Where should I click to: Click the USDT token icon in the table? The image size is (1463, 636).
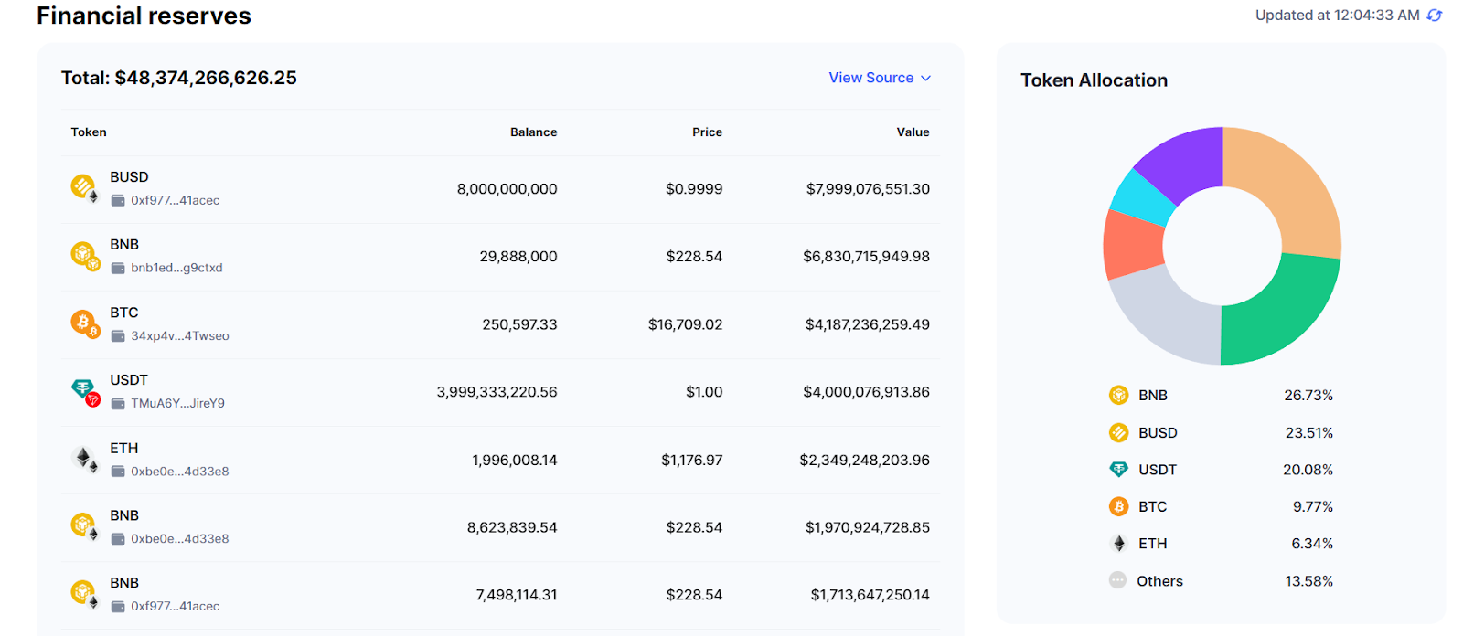click(83, 390)
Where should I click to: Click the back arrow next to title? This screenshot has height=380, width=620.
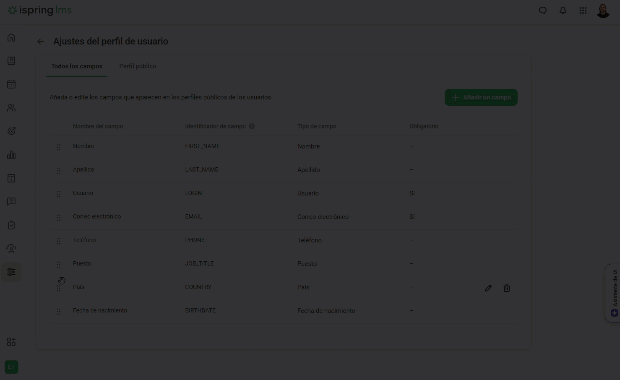(41, 42)
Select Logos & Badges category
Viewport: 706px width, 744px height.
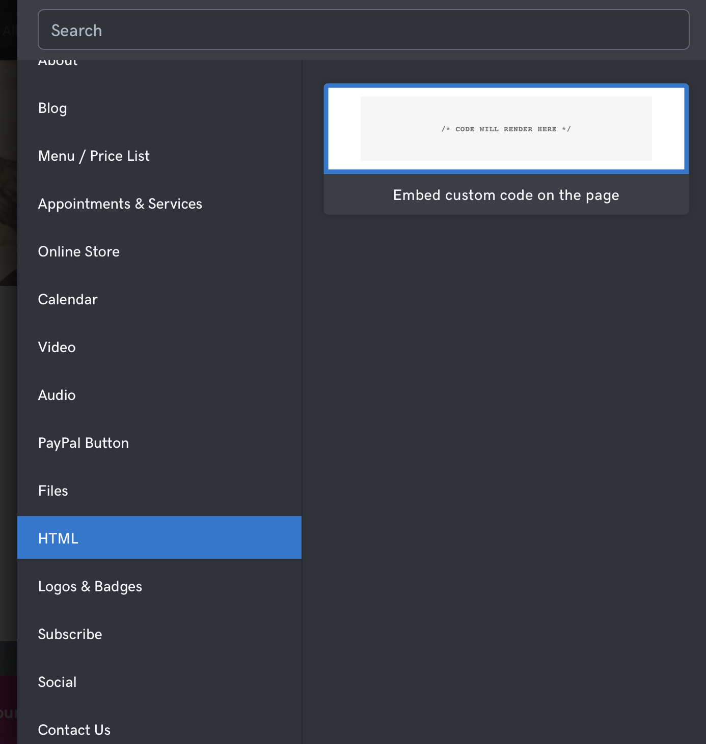[x=90, y=587]
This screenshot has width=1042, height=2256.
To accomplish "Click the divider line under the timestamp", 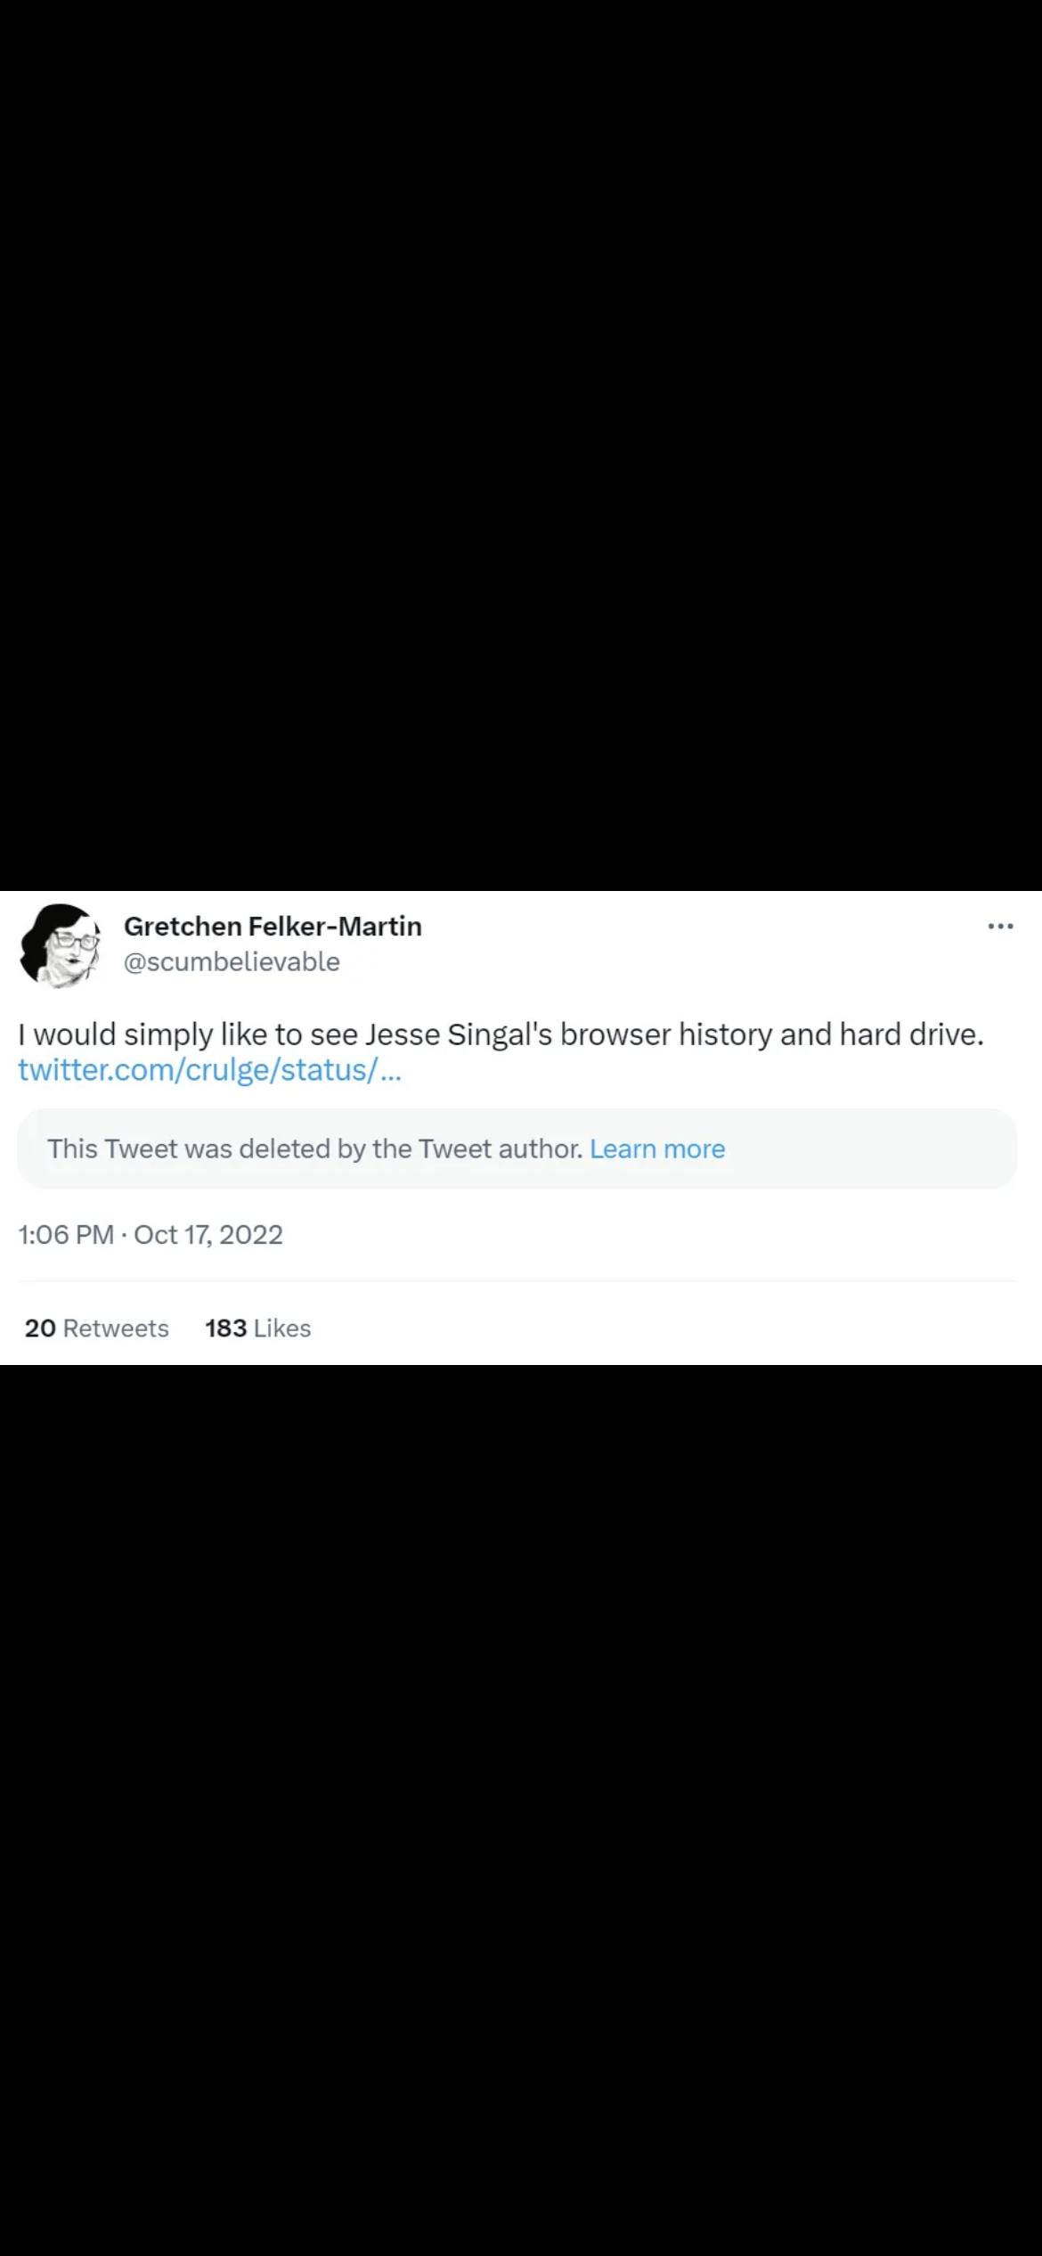I will point(517,1281).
---
Reproduce, word for word, every line from the start of the records down to and including the line with "Select Logos & Badges category"; skip the pictures.

Where should I click to: Click the USDT token icon in the table? The image size is (1463, 636).
click(83, 390)
Where should I click to: Click the back arrow next to title? This screenshot has height=380, width=620.
(41, 42)
Select Logos & Badges category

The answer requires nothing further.